As Turing Pharmaceuticals grandly announced last week that Daraprim’s recent price hike from $13.50 per pill to $750 per pill…is to be “cut 50% for some hospitals”, and numerous Democrat, and now, several Republican lawmakers in Washington, D.C., are publicly calling for measures to “control the costs of drugs”, it’s time to step back from the national piling on that the US drug industry is now experiencing, and reflect…
The question really is, what are the chances that Rx price controls will actually take hold in the U.S. in the near future?
I believe the answer to that question can summed up in one word: California – Why? Because this state is now poised to serve as “ground zero” in a massive battle that ultimately may determine whether or not Rx price controls will be implemented any time soon in America.
“The California Drug Price Relief Act”
Why is California so critical?
It begins with the fact that the state has a vibrant, century old history of taking important civic issues directly to its citizens for action. These “propositions”, as they are known, are frequently directed at public healthcare concerns, the most recent being a 2012 concept calling for the use of cigarette taxes to pay for cancer research in California.
For the upcoming November 2016 election, another healthcare proposition seems headed for a vote by the citizens of California. This one, known as “The California Drug Price Relief Act” states that any prescription drug obtained by the State of California shall be purchased at the same “fixed price” that is accorded to the U.S. Veterans Administration.
And what is the VA “fixed price” rate? Figuring that out is a little bit tricky, as companies do not normally disclose the “nominal” price offerings they provide to the VA. However, according to a 2005 CBO report, the average range of discounts from Rx drug manufacturers to the VA is about 42% of average wholesale price. In my experience, however, the VA price may actually be lower…in the 25% of AWP range.
Regardless, here’s the point: If the voters of California approve this proposition it would establish an incredibly deep, mandatory discount – in essence a “price control” — for the public purchase of prescription drugs in America’s largest state. Such an action would no doubt cause an immediate demand for the same VA discount rate to be made available to other states, the federal government, and likely private entities, as well. In short, adoption of VA pricing by the State of California would be a pricing disaster for the entire U.S. drug industry.
And what’s the likelihood of this California proposition being placed on the 2016 ballot? To qualify, the sponsoring group had to obtain 365,880signatures of registered California voters by the November 2, 2015. On that date, in part to insure certification, the sponsors submitted a final petition that contained 542,879 signatures.

** Problem 1 **
Please retype the part of the drug pricing article starting at "For the upcoming" and ending at "U.S. Veterans Administration.".
** Problem 2 **
Extend the drug pricing article past its last sentence.
The lines after this point are separate material, unrelated to the drug pricing article.

** Extracted information **
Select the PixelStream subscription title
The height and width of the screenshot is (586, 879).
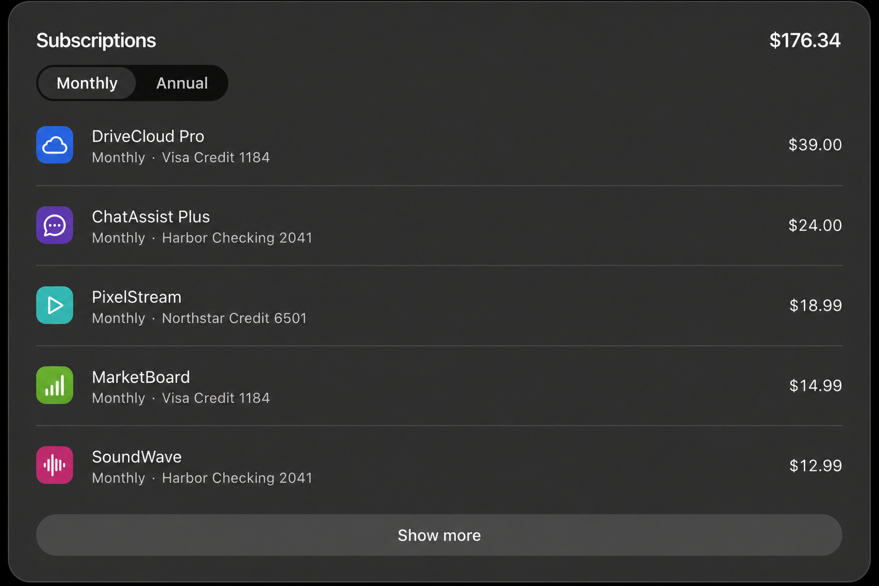pyautogui.click(x=137, y=297)
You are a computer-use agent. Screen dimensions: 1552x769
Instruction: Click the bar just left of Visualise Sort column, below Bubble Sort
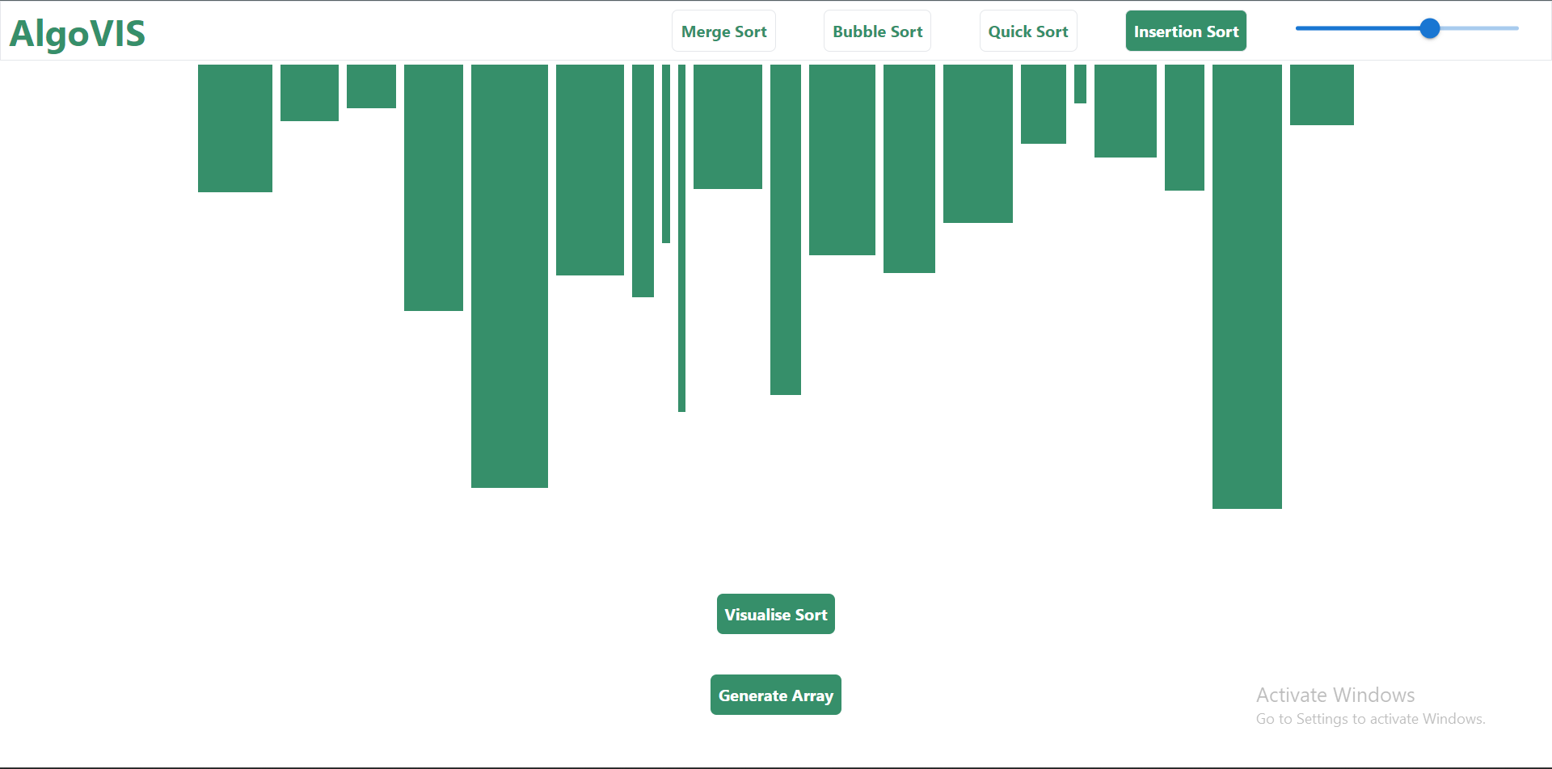point(842,159)
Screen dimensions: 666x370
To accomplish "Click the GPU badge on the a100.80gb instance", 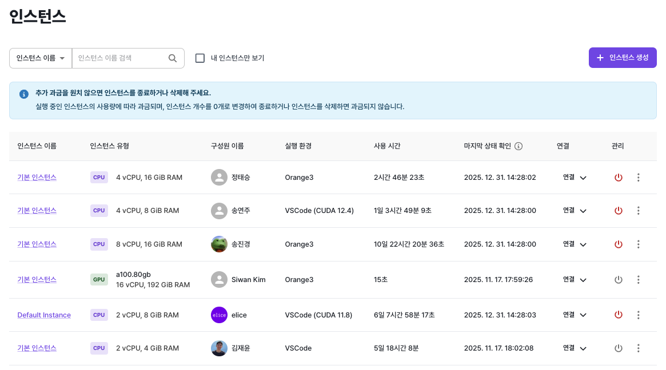I will point(99,280).
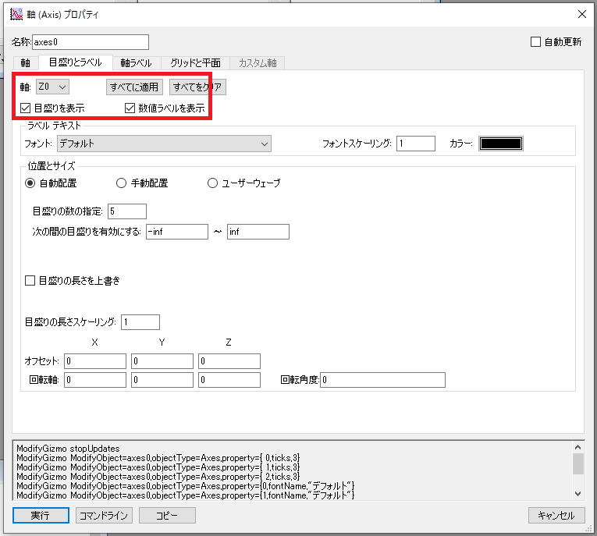
Task: Toggle the 数値ラベルを表示 checkbox
Action: pyautogui.click(x=130, y=108)
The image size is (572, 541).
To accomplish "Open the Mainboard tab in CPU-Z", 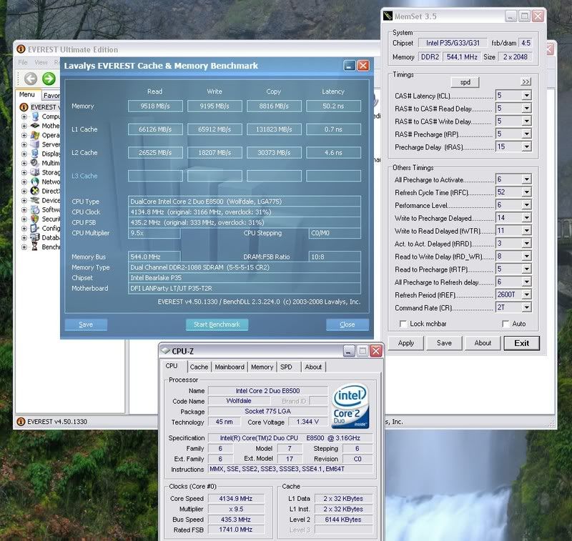I will (x=230, y=367).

** Answer space 1 **
For the upcoming November 2016 election, another healthcare proposition seems headed for a vote by the citizens of California. This one, known as “The California Drug Price Relief Act” states that any prescription drug obtained by the State of California shall be purchased at the same “fixed price” that is accorded to the U.S. Veterans Administration.

** Answer space 2 **
Is this submission result significant? Yes, absolutely. According to a reportfrom the AAUW in 2013, over the last decade only about 11% of those California propositions soliciting for certification signatures actually qualified for the ballot. That means that the effort on behalf of “The California Drug Price Relief Act” not only succeeded initially where about 90% of the proposition efforts fail, it also submitted 67% more registered voter names than were required. And what does all this tell us? It means this VA drug pricing proposition, from its inception, is demonstrating widespread public support in California.
What organization is sponsoring this proposition? The primary advocate of the “The California Drug Price Relief Act” is the AIDS Healthcare Foundation(AHF), based in Los Angeles. This is a multifaceted, nationally active AIDS advocacy group, whose director, Michael Weinstein, although somewhatcontroversial, has put together a strong staff of public policy veterans who have directed many California legislative and ballot proposition efforts in the past. In short, the AHF must be regarded as an effective Sacramento advocate that knows what it is doing in the management of this important California proposition.
California AB 463
In addition to the proposition effort, there is also the high likelihood that a major Rx drug pricing bill will be presented in the California legislature in 2016.
The legislation, AB 463, was originally introduced early in 2015 by Assemblyman David Chiu (D-San Francisco). He reportedly withdrew the measure on April 29th under pressure from the California Rx industry. Today, in the wake of the many recent developments in the drug pricing story, Chiu’s staff is on record as stating that AB 463 will be reintroduced again in 2016.
We also should note that Assemblyman Chiu does have a history of drug price control activity. Earlier in his political career, while serving as a San Francisco City Supervisor and Council President, Chiu sponsored a 2013 non-binding proposition that called for the city to use all available opportunities to reduce the City’s cost of prescription drugs. Interestingly, Chiu was supported in that campaign by the AIDS Healthcare Foundation, which is the same organization that is now leading the “The California Drug Price Relief Act”.
As to the substance of AB 463, as you review the bill, it doesn’t appear to be a price control matter. It deals instead with “transparency”. Basically, it states that if a course of Rx therapy costs more than $10,000, the manufacturer of the drug will be required to provide pricing information to the State of California on the product’s cost of manufacturing, development, marketing, as well as the total profit attributable to the sale of the drug in the State of California.
Troublesome, to be sure, but in and of itself, not a price control action…
However, if you continue reading the bill closely, you will learn that all this information is to be turned over to the California Office of Statewide Health Planning and Development, which is directed to review the data, and then “transparently” post the results of its review on the COSHPD’s public website.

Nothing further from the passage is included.